__Work instruction__
Beginning with the opening line, restate the following material exactly, up through the line that contains "Task: Uncheck Auto complete old forms".

__Dataset content__
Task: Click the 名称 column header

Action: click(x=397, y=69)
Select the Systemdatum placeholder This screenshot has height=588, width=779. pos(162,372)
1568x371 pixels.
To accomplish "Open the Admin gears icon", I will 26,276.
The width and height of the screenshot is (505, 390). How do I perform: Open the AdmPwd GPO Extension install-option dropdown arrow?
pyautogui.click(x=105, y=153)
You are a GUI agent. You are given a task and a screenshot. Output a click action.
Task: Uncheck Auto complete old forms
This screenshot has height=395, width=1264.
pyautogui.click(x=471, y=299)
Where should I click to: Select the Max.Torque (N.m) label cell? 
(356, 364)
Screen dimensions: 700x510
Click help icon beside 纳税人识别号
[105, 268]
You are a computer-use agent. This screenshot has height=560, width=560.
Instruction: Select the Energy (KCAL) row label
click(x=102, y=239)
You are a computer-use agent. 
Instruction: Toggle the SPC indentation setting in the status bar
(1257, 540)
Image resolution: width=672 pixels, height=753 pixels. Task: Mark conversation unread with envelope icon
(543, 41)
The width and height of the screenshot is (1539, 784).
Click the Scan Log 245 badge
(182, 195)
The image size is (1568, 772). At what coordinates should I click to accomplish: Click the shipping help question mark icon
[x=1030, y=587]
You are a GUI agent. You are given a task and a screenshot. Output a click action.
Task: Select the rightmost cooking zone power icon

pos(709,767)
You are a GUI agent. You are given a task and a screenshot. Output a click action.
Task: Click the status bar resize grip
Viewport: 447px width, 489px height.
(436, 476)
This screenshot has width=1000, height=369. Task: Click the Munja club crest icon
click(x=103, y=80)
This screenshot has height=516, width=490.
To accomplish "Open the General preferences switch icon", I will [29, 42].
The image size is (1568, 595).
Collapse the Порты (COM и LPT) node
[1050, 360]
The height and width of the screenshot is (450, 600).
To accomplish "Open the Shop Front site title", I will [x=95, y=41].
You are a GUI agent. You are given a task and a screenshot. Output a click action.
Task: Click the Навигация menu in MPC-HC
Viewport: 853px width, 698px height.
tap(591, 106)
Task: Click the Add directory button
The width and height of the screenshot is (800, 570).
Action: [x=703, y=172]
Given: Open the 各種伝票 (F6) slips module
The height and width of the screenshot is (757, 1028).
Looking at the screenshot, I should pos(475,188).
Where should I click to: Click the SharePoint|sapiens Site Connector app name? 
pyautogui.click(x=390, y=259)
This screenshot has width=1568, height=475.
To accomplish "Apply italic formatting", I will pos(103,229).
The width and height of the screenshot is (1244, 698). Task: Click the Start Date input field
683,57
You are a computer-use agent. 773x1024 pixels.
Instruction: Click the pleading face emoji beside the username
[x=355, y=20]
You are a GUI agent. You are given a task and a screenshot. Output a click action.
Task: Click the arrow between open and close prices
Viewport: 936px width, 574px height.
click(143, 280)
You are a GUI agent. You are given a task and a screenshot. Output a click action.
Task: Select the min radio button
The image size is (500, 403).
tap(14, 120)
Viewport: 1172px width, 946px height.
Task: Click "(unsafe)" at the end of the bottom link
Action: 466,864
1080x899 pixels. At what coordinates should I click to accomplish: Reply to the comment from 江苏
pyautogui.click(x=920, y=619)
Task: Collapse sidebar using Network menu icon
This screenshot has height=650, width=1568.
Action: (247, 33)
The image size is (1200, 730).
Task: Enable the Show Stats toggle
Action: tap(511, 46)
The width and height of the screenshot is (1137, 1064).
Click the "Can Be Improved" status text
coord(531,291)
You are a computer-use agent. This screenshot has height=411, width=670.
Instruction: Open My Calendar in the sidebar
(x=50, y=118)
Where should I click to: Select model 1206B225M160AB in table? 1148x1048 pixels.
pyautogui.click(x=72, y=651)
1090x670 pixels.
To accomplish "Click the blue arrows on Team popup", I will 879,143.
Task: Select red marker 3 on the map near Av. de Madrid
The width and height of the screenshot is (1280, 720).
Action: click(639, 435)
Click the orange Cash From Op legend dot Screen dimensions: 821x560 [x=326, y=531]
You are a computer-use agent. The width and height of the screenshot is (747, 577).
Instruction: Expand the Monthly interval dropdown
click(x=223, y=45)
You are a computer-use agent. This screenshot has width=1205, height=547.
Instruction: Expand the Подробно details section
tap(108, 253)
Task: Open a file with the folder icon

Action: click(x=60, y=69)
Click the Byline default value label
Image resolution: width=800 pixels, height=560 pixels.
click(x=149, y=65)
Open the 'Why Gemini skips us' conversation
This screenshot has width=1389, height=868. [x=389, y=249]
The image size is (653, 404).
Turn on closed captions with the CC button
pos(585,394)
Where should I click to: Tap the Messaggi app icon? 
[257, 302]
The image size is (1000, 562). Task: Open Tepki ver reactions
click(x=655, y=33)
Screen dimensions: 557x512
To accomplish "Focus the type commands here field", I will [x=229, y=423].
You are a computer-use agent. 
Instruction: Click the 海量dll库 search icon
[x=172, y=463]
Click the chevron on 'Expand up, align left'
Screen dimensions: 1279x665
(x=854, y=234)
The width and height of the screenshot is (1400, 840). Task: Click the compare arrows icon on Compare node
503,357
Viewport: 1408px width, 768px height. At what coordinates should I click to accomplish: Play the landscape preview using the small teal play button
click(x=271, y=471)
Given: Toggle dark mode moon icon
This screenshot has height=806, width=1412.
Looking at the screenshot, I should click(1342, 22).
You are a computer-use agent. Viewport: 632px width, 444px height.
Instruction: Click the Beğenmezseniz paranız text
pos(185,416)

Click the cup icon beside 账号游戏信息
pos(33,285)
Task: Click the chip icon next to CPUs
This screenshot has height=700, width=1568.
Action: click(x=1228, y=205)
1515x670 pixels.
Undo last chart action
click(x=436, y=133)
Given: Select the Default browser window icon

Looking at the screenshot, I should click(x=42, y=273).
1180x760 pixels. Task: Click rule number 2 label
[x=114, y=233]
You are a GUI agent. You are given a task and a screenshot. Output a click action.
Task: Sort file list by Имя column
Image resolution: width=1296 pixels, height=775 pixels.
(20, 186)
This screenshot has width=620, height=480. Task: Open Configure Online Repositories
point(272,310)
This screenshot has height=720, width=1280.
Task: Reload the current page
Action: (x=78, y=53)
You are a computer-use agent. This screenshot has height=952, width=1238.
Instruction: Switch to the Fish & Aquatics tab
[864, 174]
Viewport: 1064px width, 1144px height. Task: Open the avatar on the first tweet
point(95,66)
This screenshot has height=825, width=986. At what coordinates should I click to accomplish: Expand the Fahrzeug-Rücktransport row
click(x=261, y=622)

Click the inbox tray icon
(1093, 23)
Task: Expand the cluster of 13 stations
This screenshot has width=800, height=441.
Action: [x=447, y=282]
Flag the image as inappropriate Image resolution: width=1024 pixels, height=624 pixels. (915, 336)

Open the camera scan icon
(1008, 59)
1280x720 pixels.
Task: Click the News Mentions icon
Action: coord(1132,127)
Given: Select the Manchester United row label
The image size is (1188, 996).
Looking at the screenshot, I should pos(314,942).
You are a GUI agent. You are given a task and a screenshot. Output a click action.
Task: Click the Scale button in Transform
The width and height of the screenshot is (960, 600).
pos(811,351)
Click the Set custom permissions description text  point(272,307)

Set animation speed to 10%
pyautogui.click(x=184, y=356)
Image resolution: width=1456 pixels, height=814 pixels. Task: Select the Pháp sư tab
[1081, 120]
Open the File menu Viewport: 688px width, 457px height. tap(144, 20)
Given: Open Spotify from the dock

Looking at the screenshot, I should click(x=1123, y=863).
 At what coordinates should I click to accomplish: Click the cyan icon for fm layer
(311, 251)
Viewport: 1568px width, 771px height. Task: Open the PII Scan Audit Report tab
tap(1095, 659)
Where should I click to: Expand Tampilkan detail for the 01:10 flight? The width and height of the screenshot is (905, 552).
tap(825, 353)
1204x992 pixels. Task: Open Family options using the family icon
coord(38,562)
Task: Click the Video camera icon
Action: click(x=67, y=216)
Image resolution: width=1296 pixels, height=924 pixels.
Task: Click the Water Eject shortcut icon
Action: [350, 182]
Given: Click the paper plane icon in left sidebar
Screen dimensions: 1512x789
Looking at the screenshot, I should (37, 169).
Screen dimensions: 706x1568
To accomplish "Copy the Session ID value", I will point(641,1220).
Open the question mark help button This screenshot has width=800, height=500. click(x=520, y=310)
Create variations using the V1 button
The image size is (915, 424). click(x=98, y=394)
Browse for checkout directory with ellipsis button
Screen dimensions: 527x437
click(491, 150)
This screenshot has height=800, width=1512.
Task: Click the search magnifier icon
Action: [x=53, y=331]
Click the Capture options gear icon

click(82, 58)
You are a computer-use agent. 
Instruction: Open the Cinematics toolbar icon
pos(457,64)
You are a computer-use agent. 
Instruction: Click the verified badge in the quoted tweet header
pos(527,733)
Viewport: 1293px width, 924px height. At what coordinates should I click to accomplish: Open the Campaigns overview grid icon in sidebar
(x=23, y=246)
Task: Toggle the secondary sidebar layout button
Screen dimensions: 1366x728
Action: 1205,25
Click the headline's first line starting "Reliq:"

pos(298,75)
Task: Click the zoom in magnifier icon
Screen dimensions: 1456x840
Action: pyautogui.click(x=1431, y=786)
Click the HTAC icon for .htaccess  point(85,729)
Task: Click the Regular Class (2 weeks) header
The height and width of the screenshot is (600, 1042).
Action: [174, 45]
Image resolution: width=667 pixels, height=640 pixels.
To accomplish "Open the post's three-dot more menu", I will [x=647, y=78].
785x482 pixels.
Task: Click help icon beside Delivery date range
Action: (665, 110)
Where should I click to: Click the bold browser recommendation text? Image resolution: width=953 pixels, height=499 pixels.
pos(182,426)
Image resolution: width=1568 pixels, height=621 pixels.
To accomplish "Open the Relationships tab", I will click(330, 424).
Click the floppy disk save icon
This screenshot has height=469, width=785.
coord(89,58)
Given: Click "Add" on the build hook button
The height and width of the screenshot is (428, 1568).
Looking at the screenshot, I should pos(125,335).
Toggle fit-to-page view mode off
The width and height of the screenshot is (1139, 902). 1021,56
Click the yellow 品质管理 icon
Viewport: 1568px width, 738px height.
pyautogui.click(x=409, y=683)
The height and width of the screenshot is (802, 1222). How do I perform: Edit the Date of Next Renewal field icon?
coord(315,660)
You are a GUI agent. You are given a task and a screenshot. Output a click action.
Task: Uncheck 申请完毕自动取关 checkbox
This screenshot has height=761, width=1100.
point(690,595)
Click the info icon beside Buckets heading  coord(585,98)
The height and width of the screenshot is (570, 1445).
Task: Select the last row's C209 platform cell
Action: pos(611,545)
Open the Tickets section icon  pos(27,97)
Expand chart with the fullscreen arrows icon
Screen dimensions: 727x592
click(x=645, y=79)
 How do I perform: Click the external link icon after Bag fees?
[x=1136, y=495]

__Answer for the task__
Task: Click the 名称 column header

Action: click(x=397, y=69)
Select the Systemdatum placeholder This screenshot has height=588, width=779. pos(162,372)
1568x371 pixels.
To accomplish "Open the Admin gears icon", I will 26,276.
The width and height of the screenshot is (505, 390). How do I perform: Open the AdmPwd GPO Extension install-option dropdown arrow?
pyautogui.click(x=105, y=153)
You are a GUI agent. You are given a task and a screenshot. Output a click action.
Task: Uncheck Auto complete old forms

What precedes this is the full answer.